======== Entries provided

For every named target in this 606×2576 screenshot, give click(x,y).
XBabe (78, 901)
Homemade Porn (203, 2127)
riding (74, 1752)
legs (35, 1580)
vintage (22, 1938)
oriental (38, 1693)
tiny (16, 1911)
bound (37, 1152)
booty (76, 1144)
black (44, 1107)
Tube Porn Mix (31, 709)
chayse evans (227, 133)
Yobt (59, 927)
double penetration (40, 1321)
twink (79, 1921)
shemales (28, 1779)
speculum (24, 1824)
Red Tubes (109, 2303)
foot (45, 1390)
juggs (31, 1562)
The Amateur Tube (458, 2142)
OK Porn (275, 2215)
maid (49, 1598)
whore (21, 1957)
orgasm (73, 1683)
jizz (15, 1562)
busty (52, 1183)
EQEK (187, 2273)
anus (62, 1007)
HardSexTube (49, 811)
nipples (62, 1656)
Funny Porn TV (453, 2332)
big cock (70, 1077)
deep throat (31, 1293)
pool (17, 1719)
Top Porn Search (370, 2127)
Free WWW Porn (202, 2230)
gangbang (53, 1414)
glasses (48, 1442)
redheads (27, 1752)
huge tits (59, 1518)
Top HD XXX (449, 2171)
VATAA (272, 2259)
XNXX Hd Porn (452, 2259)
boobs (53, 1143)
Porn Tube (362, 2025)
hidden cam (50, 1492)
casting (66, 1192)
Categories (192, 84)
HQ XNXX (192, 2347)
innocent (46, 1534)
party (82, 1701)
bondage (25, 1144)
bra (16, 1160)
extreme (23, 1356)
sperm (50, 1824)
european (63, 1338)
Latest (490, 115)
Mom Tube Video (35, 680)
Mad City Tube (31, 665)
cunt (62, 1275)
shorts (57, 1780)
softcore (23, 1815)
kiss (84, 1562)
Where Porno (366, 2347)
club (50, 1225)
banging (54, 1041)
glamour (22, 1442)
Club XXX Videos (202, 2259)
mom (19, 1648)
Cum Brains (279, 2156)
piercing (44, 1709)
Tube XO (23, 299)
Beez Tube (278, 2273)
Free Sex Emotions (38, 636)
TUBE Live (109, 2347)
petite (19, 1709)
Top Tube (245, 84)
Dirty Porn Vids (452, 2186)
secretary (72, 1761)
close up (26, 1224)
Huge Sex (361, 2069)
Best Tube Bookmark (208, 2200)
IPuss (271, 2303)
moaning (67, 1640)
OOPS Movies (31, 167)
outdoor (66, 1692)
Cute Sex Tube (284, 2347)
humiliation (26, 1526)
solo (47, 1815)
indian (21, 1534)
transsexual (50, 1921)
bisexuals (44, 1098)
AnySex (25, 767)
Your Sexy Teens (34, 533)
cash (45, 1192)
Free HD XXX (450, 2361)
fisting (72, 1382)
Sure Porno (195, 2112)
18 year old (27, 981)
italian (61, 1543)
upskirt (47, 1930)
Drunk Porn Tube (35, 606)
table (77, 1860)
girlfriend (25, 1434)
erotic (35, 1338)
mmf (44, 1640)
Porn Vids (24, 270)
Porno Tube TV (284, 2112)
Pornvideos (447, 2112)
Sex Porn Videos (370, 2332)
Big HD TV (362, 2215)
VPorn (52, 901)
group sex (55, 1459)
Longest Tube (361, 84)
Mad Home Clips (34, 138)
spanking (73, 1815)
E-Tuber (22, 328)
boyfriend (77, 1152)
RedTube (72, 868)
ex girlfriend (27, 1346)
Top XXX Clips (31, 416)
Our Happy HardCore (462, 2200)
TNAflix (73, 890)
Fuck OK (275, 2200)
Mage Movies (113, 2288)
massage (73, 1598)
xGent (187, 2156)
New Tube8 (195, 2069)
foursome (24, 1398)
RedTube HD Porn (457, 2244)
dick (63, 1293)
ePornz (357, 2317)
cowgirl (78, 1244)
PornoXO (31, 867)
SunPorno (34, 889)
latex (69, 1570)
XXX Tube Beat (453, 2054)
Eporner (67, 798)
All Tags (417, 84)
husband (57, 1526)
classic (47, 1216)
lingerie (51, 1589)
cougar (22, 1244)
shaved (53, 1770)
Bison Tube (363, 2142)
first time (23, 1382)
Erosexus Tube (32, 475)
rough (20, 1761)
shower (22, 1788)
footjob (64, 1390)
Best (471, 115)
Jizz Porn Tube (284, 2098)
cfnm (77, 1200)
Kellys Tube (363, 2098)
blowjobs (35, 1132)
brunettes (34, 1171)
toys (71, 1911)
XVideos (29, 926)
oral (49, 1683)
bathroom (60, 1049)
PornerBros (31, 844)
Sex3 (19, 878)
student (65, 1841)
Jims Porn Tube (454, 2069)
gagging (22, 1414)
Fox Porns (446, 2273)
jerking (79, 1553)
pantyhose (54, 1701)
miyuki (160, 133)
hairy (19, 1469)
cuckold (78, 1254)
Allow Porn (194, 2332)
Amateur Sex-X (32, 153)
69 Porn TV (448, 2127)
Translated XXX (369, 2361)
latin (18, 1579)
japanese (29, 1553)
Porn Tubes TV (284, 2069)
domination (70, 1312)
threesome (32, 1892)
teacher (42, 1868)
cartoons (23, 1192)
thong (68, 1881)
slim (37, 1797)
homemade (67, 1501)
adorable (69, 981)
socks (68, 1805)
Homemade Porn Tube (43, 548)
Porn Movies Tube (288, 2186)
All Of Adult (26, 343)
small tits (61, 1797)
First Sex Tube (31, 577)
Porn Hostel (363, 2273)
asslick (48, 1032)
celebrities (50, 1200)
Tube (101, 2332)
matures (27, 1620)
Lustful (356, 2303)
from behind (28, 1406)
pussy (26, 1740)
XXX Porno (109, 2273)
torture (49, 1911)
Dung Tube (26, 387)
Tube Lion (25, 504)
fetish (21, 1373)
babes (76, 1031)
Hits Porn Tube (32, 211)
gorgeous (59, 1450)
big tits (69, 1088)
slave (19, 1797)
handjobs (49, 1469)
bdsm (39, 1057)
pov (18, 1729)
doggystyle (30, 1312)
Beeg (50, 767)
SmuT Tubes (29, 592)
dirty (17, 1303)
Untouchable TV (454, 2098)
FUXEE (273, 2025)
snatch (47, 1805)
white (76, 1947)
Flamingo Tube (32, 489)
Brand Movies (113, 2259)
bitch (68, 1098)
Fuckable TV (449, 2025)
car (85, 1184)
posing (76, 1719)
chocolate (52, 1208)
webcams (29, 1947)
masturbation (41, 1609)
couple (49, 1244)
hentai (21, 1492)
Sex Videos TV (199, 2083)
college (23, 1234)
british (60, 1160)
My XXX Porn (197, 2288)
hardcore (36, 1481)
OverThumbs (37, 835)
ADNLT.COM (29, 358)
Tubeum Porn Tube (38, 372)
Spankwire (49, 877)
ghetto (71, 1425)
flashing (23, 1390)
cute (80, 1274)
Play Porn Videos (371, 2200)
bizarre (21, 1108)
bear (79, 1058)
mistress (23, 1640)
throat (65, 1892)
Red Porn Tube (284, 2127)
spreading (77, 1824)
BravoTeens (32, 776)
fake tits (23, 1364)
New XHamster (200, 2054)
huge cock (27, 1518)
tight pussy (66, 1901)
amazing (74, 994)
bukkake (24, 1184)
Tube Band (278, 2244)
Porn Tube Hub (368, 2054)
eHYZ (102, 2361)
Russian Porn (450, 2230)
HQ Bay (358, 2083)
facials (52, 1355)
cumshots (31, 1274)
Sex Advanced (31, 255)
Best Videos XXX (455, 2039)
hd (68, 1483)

================

- **Work instruction**
From the data above, output every line exactly.

- **Output below**
For every named target in this 606×2576 screenshot, give click(x,y).
XBabe (78, 901)
Homemade Porn (203, 2127)
riding (74, 1752)
legs (35, 1580)
vintage (22, 1938)
oriental (38, 1693)
tiny (16, 1911)
bound (37, 1152)
booty (76, 1144)
black (44, 1107)
Tube Porn Mix (31, 709)
chayse evans (227, 133)
Yobt (59, 927)
double penetration (40, 1321)
twink (79, 1921)
shemales (28, 1779)
speculum (24, 1824)
Red Tubes (109, 2303)
foot (45, 1390)
juggs (31, 1562)
The Amateur Tube (458, 2142)
OK Porn (275, 2215)
maid (49, 1598)
whore (21, 1957)
orgasm (73, 1683)
jizz (15, 1562)
busty (52, 1183)
EQEK (187, 2273)
anus (62, 1007)
HardSexTube (49, 811)
nipples (62, 1656)
Funny Porn TV (453, 2332)
big cock (70, 1077)
deep throat (31, 1293)
pool (17, 1719)
Top Porn Search (370, 2127)
Free WWW Porn (202, 2230)
gangbang (53, 1414)
glasses (48, 1442)
redheads (27, 1752)
huge tits (59, 1518)
Top HD XXX (449, 2171)
VATAA (272, 2259)
XNXX Hd Porn (452, 2259)
boobs (53, 1143)
Porn Tube (362, 2025)
hidden cam (50, 1492)
casting (66, 1192)
Categories (192, 84)
HQ XNXX (192, 2347)
innocent (46, 1534)
party (82, 1701)
bondage (25, 1144)
bra (16, 1160)
extreme (23, 1356)
sperm (50, 1824)
european (63, 1338)
Latest (490, 115)
Mom Tube Video (35, 680)
Mad City Tube (31, 665)
cunt (62, 1275)
shorts (57, 1780)
softcore (23, 1815)
kiss (84, 1562)
Where Porno (366, 2347)
club (50, 1225)
banging (54, 1041)
glamour (22, 1442)
Club XXX Videos (202, 2259)
mom (19, 1648)
Cum Brains (279, 2156)
piercing (44, 1709)
Tube XO (23, 299)
Beez Tube (278, 2273)
Free Sex Emotions (38, 636)
TUBE Live (109, 2347)
petite (19, 1709)
Top Tube (245, 84)
Dirty Porn Vids (452, 2186)
secretary (72, 1761)
close up (26, 1224)
Huge Sex (361, 2069)
Best Tube Bookmark (208, 2200)
IPuss (271, 2303)
moaning (67, 1640)
OOPS Movies (31, 167)
outdoor (66, 1692)
Cute Sex Tube (284, 2347)
humiliation (26, 1526)
solo (47, 1815)
indian (21, 1534)
transsexual (50, 1921)
bisexuals (44, 1098)
AnySex (25, 767)
Your Sexy Teens (34, 533)
cash (45, 1192)
Free HD XXX (450, 2361)
fisting (72, 1382)
Sure Porno (195, 2112)
18 year old (27, 981)
italian (61, 1543)
upskirt (47, 1930)
Drunk Porn Tube (35, 606)
table (77, 1860)
girlfriend (25, 1434)
erotic (35, 1338)
mmf (44, 1640)
Porn Vids (24, 270)
Porno Tube TV (284, 2112)
Pornvideos (447, 2112)
Sex Porn Videos (370, 2332)
Big HD TV (362, 2215)
VPorn (52, 901)
group sex (55, 1459)
Longest Tube (361, 84)
Mad Home Clips (34, 138)
spanking (73, 1815)
E-Tuber (22, 328)
boyfriend (77, 1152)
RedTube (72, 868)
ex girlfriend (27, 1346)
Top XXX Clips (31, 416)
Our Happy HardCore (462, 2200)
TNAflix (73, 890)
Fuck OK (275, 2200)
Mage Movies (113, 2288)
massage (73, 1598)
xGent (187, 2156)
New Tube8 (195, 2069)
foursome (24, 1398)
RedTube HD Porn (457, 2244)
dick (63, 1293)
ePornz (357, 2317)
cowgirl (78, 1244)
PornoXO (31, 867)
SunPorno (34, 889)
latex (69, 1570)
XXX Tube Beat (453, 2054)
Eporner (67, 798)
All Tags (417, 84)
husband (57, 1526)
classic (47, 1216)
lingerie (51, 1589)
cougar (22, 1244)
shaved (53, 1770)
Bison Tube (363, 2142)
first time (23, 1382)
Erosexus Tube (32, 475)
rough (20, 1761)
shower (22, 1788)
footjob (64, 1390)
Best (471, 115)
Jizz Porn Tube (284, 2098)
cfnm (77, 1200)
Kellys Tube (363, 2098)
blowjobs (35, 1132)
brunettes (34, 1171)
toys (71, 1911)
XVideos (29, 926)
oral (49, 1683)
bathroom (60, 1049)
PornerBros (31, 844)
Sex3 (19, 878)
student (65, 1841)
Jims Porn Tube (454, 2069)
gagging (22, 1414)
Fox Porns (446, 2273)
jerking (79, 1553)
pantyhose (54, 1701)
miyuki (160, 133)
hairy (19, 1469)
cuckold (78, 1254)
Allow Porn (194, 2332)
Amateur Sex-X (32, 153)
69 Porn TV (448, 2127)
Translated XXX (369, 2361)
latin (18, 1579)
japanese (29, 1553)
Porn Tubes TV (284, 2069)
domination (70, 1312)
threesome (32, 1892)
teacher (42, 1868)
cartoons (23, 1192)
thong (68, 1881)
slim (37, 1797)
homemade (67, 1501)
adorable (69, 981)
socks (68, 1805)
Homemade Porn Tube (43, 548)
Porn Movies Tube (288, 2186)
All Of Adult (26, 343)
small tits (61, 1797)
First Sex Tube (31, 577)
Porn Hostel (363, 2273)
asslick (48, 1032)
celebrities (50, 1200)
Tube (101, 2332)
matures (27, 1620)
Lustful (356, 2303)
from behind (28, 1406)
pussy (26, 1740)
XXX Porno (109, 2273)
torture (49, 1911)
Dung Tube (26, 387)
Tube Lion (25, 504)
fetish (21, 1373)
babes (76, 1031)
Hits Porn Tube (32, 211)
gorgeous (59, 1450)
big tits (69, 1088)
slave (19, 1797)
handjobs (49, 1469)
bdsm (39, 1057)
pov (18, 1729)
doggystyle (30, 1312)
Beeg (50, 767)
SmuT Tubes (29, 592)
dirty (17, 1303)
Untouchable TV (454, 2098)
FUXEE (273, 2025)
snatch (47, 1805)
white (76, 1947)
Flamingo Tube (32, 489)
Brand Movies (113, 2259)
bitch (68, 1098)
Fuckable TV (449, 2025)
car (85, 1184)
posing (76, 1719)
chocolate (52, 1208)
webcams (29, 1947)
masturbation (41, 1609)
couple (49, 1244)
hentai (21, 1492)
Sex Videos TV (199, 2083)
college (23, 1234)
british (60, 1160)
My XXX Porn (197, 2288)
hardcore (36, 1481)
OverThumbs (37, 835)
ADNLT.COM (29, 358)
Tubeum Porn Tube (38, 372)
Spankwire (49, 877)
ghetto (71, 1425)
flashing (23, 1390)
cute (80, 1274)
Play Porn Videos (371, 2200)
bizarre (21, 1108)
bear (79, 1058)
mistress (23, 1640)
throat (65, 1892)
Red Porn Tube (284, 2127)
spreading (77, 1824)
BravoTeens (32, 776)
fake tits (23, 1364)
New XHamster (200, 2054)
huge cock (27, 1518)
tight pussy (66, 1901)
amazing (74, 994)
bukkake (24, 1184)
Tube Band (278, 2244)
Porn Tube Hub (368, 2054)
eHYZ (102, 2361)
Russian Porn (450, 2230)
HQ Bay (358, 2083)
facials (52, 1355)
cumshots (31, 1274)
Sex Advanced (31, 255)
Best Videos XXX (455, 2039)
hd (68, 1483)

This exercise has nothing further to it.